问题
In my tensorflow2.0b program I do get an error like this
ResourceExhaustedError: OOM when allocating tensor with shape[727272703] and type int8 on /job:localhost/replica:0/task:0/device:GPU:0 by allocator GPU_0_bfc [Op:TopKV2]
The error occurs after a number of GPU-based operations within this program have been successfully executed.
I like to release all GPU-memory associated with these past operations in order to avoid the above error. How can I do this in tensorflow-2.0b?
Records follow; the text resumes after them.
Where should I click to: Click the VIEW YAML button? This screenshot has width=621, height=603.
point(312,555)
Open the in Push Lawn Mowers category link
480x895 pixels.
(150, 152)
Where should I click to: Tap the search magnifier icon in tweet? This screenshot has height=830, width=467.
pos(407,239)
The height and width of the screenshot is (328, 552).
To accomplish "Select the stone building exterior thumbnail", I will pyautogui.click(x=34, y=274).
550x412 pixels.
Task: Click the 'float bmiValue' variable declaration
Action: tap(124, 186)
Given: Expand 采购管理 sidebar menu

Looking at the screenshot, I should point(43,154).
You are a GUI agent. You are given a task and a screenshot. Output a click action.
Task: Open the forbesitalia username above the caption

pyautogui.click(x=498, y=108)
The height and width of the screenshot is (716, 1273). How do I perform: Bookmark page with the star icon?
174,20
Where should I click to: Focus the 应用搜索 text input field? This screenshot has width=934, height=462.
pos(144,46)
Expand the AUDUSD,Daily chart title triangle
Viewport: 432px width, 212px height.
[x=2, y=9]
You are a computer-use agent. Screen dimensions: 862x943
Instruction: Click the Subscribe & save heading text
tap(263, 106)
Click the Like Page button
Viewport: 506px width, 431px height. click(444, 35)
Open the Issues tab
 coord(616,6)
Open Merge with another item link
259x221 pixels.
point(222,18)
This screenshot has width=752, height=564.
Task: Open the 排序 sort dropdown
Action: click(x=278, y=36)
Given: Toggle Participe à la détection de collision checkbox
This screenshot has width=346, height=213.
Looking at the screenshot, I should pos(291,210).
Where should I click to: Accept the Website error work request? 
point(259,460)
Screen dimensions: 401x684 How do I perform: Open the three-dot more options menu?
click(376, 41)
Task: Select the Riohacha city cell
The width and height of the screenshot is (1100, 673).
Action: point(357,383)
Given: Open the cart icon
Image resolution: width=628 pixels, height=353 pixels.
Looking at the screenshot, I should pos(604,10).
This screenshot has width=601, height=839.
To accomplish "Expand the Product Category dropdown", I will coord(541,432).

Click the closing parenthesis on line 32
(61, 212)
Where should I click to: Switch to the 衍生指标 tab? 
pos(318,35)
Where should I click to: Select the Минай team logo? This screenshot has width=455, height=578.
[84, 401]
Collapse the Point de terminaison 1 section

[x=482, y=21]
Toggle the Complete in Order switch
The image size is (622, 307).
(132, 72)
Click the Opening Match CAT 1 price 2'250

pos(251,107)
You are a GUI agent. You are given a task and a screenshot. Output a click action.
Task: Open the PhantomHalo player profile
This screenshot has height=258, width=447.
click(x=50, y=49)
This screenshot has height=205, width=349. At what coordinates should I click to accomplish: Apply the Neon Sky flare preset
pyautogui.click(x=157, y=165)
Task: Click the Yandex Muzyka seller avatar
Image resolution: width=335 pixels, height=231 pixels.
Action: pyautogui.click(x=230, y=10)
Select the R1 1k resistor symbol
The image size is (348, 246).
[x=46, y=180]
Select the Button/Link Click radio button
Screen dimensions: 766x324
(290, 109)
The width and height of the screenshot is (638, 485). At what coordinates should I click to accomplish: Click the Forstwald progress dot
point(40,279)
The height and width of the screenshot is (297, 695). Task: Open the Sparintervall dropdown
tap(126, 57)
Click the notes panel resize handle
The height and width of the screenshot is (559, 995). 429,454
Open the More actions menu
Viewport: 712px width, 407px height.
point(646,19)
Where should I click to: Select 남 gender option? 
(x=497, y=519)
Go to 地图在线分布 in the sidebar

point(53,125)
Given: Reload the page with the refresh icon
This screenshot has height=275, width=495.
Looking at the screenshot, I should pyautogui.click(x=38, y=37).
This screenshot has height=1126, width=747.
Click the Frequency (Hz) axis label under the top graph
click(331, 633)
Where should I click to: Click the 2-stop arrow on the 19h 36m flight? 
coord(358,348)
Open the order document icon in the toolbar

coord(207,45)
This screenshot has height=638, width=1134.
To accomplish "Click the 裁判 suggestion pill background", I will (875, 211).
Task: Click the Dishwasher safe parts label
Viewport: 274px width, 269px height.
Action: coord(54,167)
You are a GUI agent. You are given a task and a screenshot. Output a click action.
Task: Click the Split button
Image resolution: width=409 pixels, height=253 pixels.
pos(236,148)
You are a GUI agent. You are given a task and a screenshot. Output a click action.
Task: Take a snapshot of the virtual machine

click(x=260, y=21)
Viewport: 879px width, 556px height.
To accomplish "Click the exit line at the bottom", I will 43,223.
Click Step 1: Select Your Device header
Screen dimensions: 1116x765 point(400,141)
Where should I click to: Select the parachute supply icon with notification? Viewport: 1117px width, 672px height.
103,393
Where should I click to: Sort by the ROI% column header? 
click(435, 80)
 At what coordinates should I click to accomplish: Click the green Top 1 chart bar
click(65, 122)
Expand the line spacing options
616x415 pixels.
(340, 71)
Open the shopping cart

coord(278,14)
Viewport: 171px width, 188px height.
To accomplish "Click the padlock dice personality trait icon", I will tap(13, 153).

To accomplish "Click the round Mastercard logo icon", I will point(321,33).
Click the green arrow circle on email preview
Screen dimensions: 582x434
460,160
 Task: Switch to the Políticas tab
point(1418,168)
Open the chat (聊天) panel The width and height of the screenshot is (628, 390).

How could I check memory usage from within my program?
I was only able to find related information using tf.session() which is not available anymore in tensorflow2.0
回答1:
You might be interested in using this Python 3 Bindings for the NVIDIA Management Library.
I would try something like this:
import nvidia_smi
nvidia_smi.nvmlInit()
handle = nvidia_smi.nvmlDeviceGetHandleByIndex(0)
# card id 0 hardcoded here, there is also a call to get all available card ids, so we could iterate
info = nvidia_smi.nvmlDeviceGetMemoryInfo(handle)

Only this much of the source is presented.